Coronazahlen in Deutschland: Pause beim Anstieg
Die Corona-Infektionszahlen erhöhen sich in Deutschland gerade nicht mehr. Wie das kommt und ob es dabei bleibt, ist aber unklar.
Der Blick auf die Zahl der Corona-Neuinfektionen, die innerhalb von 24 Stunden beim Robert-Koch-Institut (RKI) gemeldet worden sind, gibt derzeit weniger Anlass zur Sorge als zuvor: Nachdem der Wert zwei Monate lang kontinuierlich gestiegen war, und zwar teilweise um 60 Prozent innerhalb einer Woche, gibt es seit einigen Tagen einen stagnierenden bis leicht rückläufigen Trend.
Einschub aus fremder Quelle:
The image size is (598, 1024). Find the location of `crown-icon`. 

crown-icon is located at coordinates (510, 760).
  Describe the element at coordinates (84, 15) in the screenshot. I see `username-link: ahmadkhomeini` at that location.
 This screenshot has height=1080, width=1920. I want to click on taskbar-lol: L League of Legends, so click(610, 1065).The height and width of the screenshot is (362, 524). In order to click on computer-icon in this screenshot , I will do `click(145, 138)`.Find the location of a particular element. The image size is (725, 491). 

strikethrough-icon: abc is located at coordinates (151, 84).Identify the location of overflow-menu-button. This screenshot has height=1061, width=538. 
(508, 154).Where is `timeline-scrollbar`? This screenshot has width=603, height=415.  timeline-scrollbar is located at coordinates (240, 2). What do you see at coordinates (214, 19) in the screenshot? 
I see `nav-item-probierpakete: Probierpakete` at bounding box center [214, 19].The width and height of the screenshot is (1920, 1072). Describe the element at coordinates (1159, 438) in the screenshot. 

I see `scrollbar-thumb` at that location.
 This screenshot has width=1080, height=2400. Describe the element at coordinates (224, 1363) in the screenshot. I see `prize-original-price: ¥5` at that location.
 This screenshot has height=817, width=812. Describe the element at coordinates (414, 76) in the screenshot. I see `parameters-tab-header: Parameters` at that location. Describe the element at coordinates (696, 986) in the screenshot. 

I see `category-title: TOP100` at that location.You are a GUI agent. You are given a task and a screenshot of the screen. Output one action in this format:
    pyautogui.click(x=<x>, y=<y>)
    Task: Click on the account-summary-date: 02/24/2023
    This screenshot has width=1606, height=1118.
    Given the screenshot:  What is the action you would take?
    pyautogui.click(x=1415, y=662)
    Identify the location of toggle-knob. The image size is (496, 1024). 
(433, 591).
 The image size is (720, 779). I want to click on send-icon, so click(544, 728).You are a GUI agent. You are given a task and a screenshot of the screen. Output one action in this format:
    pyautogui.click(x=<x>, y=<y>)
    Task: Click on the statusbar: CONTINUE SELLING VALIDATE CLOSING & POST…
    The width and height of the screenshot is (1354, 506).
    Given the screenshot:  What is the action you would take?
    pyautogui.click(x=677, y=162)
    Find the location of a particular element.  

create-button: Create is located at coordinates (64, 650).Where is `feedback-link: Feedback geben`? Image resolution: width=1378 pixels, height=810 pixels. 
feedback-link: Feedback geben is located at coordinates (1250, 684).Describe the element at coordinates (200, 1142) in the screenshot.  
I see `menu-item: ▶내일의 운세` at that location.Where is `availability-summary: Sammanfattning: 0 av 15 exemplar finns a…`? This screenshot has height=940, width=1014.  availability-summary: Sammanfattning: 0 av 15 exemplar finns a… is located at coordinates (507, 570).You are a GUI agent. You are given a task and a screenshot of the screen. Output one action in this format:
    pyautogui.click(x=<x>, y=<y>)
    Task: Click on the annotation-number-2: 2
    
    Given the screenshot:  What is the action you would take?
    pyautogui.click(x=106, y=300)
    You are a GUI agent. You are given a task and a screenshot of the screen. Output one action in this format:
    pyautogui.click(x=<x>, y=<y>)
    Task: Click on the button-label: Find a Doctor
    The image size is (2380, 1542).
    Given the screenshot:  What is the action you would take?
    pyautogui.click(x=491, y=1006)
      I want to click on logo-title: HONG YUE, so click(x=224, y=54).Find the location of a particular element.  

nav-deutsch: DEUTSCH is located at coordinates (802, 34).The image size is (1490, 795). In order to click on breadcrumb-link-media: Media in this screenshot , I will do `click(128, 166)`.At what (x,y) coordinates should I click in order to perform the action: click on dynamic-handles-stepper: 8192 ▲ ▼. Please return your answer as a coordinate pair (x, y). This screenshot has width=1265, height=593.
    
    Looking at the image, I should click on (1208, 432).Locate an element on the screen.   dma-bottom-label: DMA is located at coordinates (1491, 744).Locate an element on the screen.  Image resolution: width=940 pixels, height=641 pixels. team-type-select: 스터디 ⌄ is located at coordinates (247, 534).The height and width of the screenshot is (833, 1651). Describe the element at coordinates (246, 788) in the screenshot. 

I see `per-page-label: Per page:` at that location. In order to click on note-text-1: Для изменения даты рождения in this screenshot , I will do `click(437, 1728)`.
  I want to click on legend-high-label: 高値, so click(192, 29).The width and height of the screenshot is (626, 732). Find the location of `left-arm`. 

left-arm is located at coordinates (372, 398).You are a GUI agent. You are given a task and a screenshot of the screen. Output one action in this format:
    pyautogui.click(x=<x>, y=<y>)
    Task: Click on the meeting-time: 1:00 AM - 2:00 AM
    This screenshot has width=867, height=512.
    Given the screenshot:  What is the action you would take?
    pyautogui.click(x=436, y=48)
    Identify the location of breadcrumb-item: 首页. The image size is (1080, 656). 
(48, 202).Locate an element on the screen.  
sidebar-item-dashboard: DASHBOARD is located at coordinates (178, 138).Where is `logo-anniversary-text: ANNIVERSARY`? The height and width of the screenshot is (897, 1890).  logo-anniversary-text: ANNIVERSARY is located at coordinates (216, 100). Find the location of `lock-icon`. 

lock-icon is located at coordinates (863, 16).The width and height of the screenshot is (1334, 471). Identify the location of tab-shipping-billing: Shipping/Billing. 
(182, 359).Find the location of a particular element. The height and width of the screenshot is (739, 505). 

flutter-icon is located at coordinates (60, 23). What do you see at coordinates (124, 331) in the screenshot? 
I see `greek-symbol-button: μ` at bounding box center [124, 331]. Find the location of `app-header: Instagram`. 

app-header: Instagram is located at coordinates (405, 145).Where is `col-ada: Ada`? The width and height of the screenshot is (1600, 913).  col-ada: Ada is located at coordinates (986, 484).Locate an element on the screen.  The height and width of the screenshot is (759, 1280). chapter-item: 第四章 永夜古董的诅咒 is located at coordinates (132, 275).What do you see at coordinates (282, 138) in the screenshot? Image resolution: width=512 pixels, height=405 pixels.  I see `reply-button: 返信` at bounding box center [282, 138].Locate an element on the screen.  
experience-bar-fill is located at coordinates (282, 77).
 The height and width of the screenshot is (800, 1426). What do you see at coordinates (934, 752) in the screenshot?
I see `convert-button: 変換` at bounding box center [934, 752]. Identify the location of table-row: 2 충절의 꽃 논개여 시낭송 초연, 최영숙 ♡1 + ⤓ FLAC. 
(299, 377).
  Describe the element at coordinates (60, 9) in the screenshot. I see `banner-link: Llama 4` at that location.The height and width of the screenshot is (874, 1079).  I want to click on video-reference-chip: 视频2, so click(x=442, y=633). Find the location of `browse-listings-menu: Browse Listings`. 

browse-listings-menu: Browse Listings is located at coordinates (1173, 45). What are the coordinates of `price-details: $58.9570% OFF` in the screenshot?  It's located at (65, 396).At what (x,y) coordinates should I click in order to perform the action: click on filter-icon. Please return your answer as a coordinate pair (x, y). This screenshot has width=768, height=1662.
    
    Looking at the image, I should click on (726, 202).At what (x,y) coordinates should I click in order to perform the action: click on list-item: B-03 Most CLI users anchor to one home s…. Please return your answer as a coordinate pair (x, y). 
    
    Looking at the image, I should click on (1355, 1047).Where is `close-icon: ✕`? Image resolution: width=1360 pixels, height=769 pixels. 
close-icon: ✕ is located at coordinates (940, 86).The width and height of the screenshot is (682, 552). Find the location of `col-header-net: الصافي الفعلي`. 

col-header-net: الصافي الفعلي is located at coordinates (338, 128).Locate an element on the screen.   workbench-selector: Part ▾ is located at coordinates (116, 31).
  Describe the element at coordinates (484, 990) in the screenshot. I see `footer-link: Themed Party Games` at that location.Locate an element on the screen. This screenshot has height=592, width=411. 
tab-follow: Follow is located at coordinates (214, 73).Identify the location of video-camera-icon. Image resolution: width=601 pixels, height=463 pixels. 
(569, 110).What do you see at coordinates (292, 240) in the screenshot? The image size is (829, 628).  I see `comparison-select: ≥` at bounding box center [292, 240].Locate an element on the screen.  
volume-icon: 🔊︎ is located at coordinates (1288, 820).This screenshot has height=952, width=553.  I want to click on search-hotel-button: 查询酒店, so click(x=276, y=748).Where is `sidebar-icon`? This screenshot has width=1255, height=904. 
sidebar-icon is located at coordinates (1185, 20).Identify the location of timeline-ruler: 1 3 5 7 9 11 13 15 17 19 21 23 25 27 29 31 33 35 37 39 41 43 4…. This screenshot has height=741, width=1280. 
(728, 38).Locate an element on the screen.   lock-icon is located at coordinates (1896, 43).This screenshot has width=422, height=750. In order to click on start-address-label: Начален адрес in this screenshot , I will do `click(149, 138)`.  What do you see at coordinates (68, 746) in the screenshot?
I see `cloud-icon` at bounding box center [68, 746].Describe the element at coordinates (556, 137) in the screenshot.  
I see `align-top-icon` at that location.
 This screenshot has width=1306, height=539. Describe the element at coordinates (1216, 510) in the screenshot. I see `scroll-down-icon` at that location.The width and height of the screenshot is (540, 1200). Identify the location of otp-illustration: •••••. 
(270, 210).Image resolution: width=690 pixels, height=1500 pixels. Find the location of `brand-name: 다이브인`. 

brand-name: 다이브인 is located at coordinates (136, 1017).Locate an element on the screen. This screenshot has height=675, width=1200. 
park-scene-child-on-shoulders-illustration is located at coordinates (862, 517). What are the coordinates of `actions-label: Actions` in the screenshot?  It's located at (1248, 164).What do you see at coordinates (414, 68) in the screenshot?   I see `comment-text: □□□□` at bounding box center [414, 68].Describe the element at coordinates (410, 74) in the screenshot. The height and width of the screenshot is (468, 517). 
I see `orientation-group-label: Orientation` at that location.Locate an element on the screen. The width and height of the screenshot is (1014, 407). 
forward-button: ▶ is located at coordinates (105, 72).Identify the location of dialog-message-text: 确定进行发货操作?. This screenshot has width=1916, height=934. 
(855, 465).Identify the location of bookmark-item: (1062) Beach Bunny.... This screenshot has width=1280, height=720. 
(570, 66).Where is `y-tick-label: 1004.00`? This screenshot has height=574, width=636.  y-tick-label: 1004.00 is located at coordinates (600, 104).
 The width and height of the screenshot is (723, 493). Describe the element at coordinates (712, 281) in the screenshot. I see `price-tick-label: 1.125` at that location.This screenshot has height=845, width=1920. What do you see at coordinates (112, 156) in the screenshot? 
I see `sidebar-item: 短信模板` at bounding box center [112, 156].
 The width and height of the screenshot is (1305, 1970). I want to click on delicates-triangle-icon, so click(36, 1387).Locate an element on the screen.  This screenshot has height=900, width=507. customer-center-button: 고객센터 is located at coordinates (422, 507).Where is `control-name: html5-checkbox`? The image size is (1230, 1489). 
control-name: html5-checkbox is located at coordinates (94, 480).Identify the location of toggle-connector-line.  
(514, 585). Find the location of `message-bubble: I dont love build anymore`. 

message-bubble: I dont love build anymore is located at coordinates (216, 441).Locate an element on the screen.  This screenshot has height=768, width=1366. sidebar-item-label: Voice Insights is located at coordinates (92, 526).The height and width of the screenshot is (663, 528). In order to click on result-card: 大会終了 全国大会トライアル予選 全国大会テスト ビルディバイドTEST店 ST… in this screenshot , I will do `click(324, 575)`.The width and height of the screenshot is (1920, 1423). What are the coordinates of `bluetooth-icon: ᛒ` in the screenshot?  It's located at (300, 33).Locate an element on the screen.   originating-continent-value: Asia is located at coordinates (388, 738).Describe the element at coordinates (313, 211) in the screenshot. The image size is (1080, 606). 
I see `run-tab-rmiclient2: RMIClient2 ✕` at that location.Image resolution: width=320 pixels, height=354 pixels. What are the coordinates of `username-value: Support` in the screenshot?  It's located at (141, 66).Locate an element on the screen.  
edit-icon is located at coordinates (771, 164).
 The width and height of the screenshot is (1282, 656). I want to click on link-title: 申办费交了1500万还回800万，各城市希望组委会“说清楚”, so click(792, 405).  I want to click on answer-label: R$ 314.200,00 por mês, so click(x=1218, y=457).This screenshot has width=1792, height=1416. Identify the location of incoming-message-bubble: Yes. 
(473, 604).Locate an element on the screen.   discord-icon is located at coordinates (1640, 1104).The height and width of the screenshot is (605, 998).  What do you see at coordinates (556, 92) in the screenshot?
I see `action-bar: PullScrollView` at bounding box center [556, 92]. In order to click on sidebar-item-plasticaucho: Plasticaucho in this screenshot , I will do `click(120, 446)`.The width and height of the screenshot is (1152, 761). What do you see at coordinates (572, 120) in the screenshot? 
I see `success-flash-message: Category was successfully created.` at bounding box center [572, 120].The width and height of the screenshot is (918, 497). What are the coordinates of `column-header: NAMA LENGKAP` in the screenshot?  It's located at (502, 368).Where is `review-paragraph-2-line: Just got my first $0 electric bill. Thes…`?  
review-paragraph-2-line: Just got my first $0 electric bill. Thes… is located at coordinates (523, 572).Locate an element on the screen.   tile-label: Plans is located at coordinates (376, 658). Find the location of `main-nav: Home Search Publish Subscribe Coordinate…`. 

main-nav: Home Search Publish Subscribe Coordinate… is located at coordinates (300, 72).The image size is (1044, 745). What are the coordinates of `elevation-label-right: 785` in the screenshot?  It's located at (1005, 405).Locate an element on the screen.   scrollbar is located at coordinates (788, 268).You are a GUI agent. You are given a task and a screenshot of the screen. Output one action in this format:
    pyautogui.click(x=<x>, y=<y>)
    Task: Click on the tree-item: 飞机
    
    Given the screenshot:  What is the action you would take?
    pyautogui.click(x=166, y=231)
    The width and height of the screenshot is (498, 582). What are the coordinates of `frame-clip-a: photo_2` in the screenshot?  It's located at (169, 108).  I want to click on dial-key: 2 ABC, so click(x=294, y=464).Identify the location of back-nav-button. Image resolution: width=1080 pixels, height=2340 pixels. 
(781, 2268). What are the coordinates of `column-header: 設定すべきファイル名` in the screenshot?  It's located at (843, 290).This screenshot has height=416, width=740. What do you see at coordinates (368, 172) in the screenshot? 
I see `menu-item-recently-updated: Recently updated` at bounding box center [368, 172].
Die 7-Tage-Inzidenz pendelt seit über zwei Wochen zwischen 80 und 90. Und auf den Intensivstationen steigt die Zahl der Covid-Patient*innen zwar weiter, aber das Wachstum wird deutlich langsamer.
Auf die Frage, wie diese Trendwende zustande kommt, gibt es keine klare Antwort. „Ich weiß es auch nicht“, sagt etwa Dirk Brockmann, der als Physiker an der Berliner Humboldt-Universität und am RKI die Ausbreitung von Infektionskrankheiten modelliert. Es gebe viele Faktoren, die die Entwicklung der Corona-Infektionen beeinflussten, so Brockmann – etwa das Ende der Urlaubszeit, die steigende Impfquote, das Wetter und die persönliche Risikowahrnehmung der Menschen.
„Aber es ist nicht wirklich nachzuweisen, welcher sich gerade wie auswirkt.“ Wenn man sich die Langfristszenarien anschaut, die das RKI im Juli veröffentlicht hatte, verwundert zudem weniger der jetzige Rückgang als der vorherige starke Anstieg. Denn der war in den Modellen erst von Oktober bis Dezember erwartet worden, wenn kältere Temperaturen und mehr Aufenthalt in geschlossenen Räumen das Risiko erhöhen.
Beim Impfen geht noch einiges
Karl Lauterbach, SPD-Gesundheitsexperte, geht anhand von Beobachtungen in seinem Wahlkreis Leverkusen davon aus, dass die Reisesaison einen großen Anteil am bisherigen Anstieg hatte. Auch die Statistik des RKI zeigt, dass im August rund ein Viertel der Infektionen im Ausland erfolgte. Neben klassischen Urlaubsländern wie Italien und Spanien tauchen auf der Liste der Herkunftsländer auch viele Balkanstaaten auf, bei denen Familienbesuche von Migrant*innen im Mittelpunkt stehen dürften. Das habe eine „Welle losgetreten“, die jetzt auslaufe, meint Lauterbach. Ein Grund zur Entwarnung sei das aber nicht, so der Mediziner: „Ich fürchte, das ist eine Zwischensituation, bevor im Oktober oder November die eigentliche Belastung kommt.“
Sicher sind sich die Expert*innen dagegen, wie ein erneuter Anstieg der Zahlen zu verhindern wäre: durch eine deutlich höhere Impfquote. Die liegt in Deutschland mittlerweile niedriger als in vielen anderen europäischen Ländern: Mindestens einmal geimpft waren am Mittwoch genau zwei Drittel der Gesamtbevölkerung und drei Viertel der derzeit impfbaren Menschen ab 12 Jahre. Die Sonderimpfaktionen, die in dieser Woche stattfinden sollen, haben das Impftempo bisher nicht gesteigert; die Zahl der täglichen Erstimpfungen sank im 7-Tage-Mittel stattdessen auf unter 70.000 pro Tag – den tiefsten Stand seit Mitte Februar.